Hardin was already a legendary figure in town: Fed up by the inactivity of the parents at his school, he had fired the PTA. Later, when Hardin found himself blackballed from the Virginia Inland Sailing Association at Smith Mountain Lake -- for his reputation as a radical -- he responded by making a white flag emblazoned with a black ball, which he flew on his boat as he zigzagged the lake.

The winds of change were definitely shifting. And where the breeze refused to cooperate, Brand and Hardin simply changed course. If there was no wind, they rowed.

Frick and Frack

TAP headquarters was hippie central, a dusty old flour mill on Shenandoah Avenue where the staff sat on pillows instead of chairs, and secretaries were forbidden to screen phone calls.

Brand had convinced the bank that owned the building to lease it to TAP for $1, in exchange for a tax deduction. TAP could not only use the space, it could also count the value of the building as the match required for the federal poverty grant.

From the moment he entered the cavernous wreck of a building, a flashlight in hand, Brand was "like an appraiser gone wild," Herbert remembers, counting every brick and tallying the match in his head.

Hardin was the boisterous implementer while Brand made the behind-the-scenes deals. "With Cabell it was 'Know your enemies,' and push against the grain to force change from within," recalls Hardin's daughter, Ginny Hardin.

Brand had pushed the same boundaries in his private life, when he fell in love with Shirley Pence, the wife of a prominent South Roanoke lawyer. The scandal, by all accounts, rocked Roanoke society. Both were separated, Brand says, when they decided to marry and blend their two families in 1964.

"Cabell was considered a threat to people -- to families, to the general economic and political systems, to how your children were going to grow up," recalls Salem-born Anna Logan Lawson, a civic leader and former TAP board chairwoman.

Not only was TAP forcing integration in the valley, it was also providing jobs for blacks -- as Head Start aides, office workers and community organizers. The old guard didn't care for that much, either.

"At one party I went to, this woman said to me, 'Can you imagine? My maid is now a teacher in Head Start?!' " says Phyllis Olin, the widow of former Congressman Jim Olin, D-Roanoke, and an early Head Start psychologist.

When Brand approached the Roanoke Bar Association about starting the Legal Aid Society of Roanoke Valley, the lawyers voted it down, saying they were already providing pro bono services to the poor.

"To hell with them," Hardin fumed. He already had the funding and more than enough moxie to pull off the project behind their backs. But Brand ran an endgame instead, convincing the handful of supportive lawyers to join -- by offering them a board majority. Eventually, the bar came around.

"It was a matter of making them feel it was their idea!" Brand says, gleefully.
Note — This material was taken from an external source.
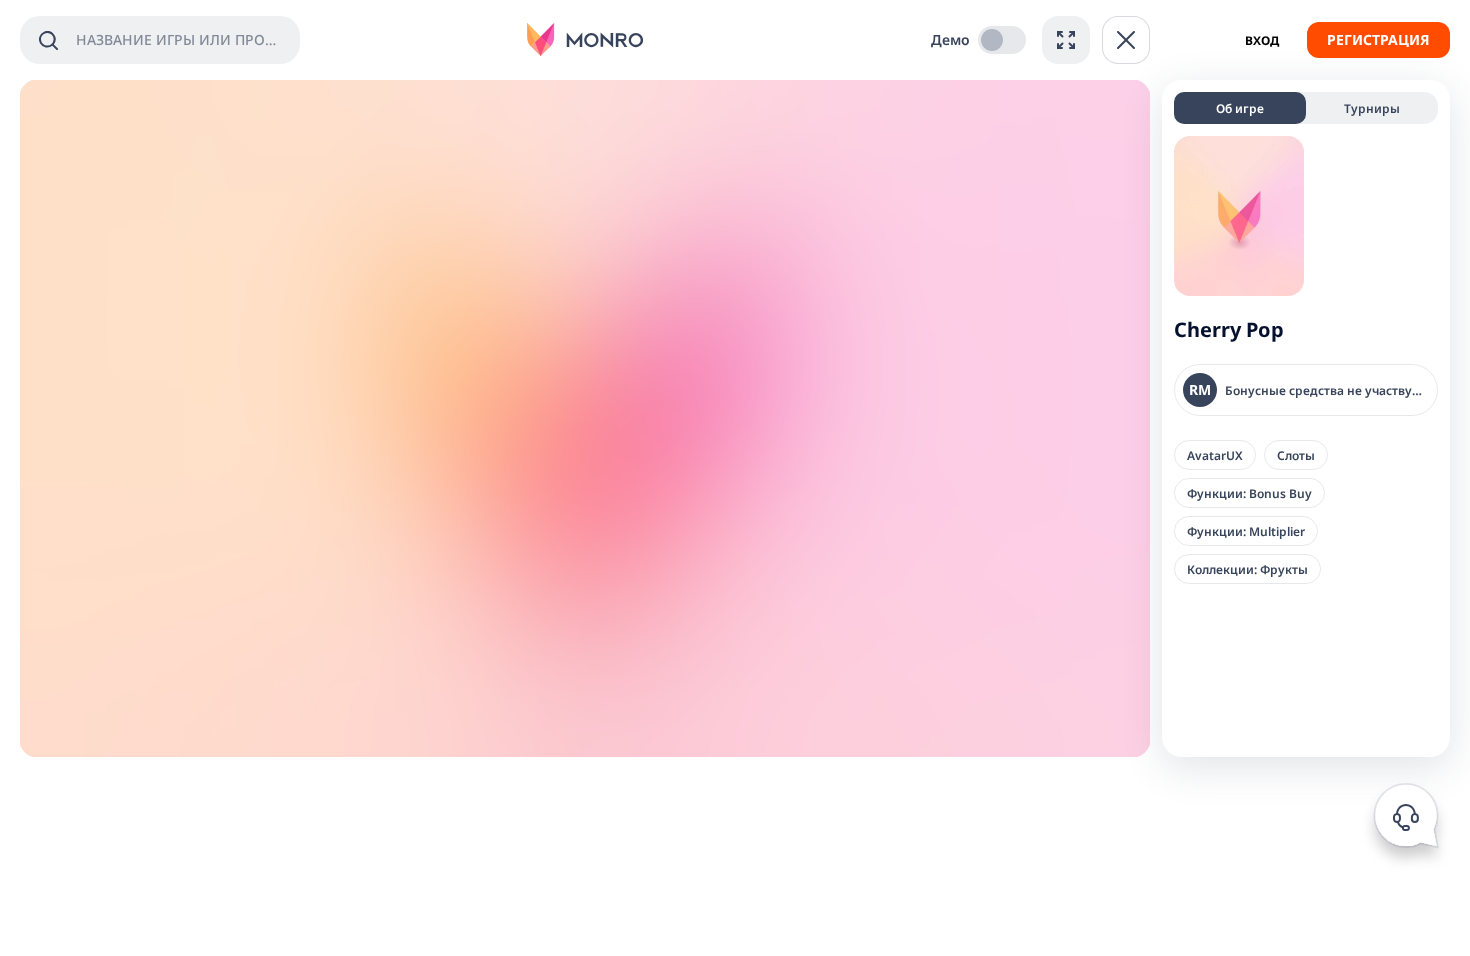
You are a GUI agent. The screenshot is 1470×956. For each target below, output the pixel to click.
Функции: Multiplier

But he was not afraid to play hardball. For TAP's first director of education, Hardin recruited Bedford native Osborne Payne, a black educator who had run schools for the U.S. State Department in Liberia.

Within weeks of his arrival, Payne and his wife, Famebridge, butted up against the establishment by applying for a home loan from First National Exchange Bank, one of the city's most formidable institutions. When the bank rejected the loan, Brand paid a visit to Ed Ould, the bank's president and a longtime power broker.

Although Ould died in 1979, the Paynes and Brand remember the story well: The banker turned the loan down because he didn't expect TAP to survive. When Brand offered to endorse the loan himself, again Ould refused, saying he didn't want to "bust up" the neighborhood, which was near Lafayette Avenue and all white at the time.

"Ed, segregation's illegal, and I don't think you want the publicity of turning down a loan because a person's black. If you do, I'll take this to the newspaper," Brand recalls telling him.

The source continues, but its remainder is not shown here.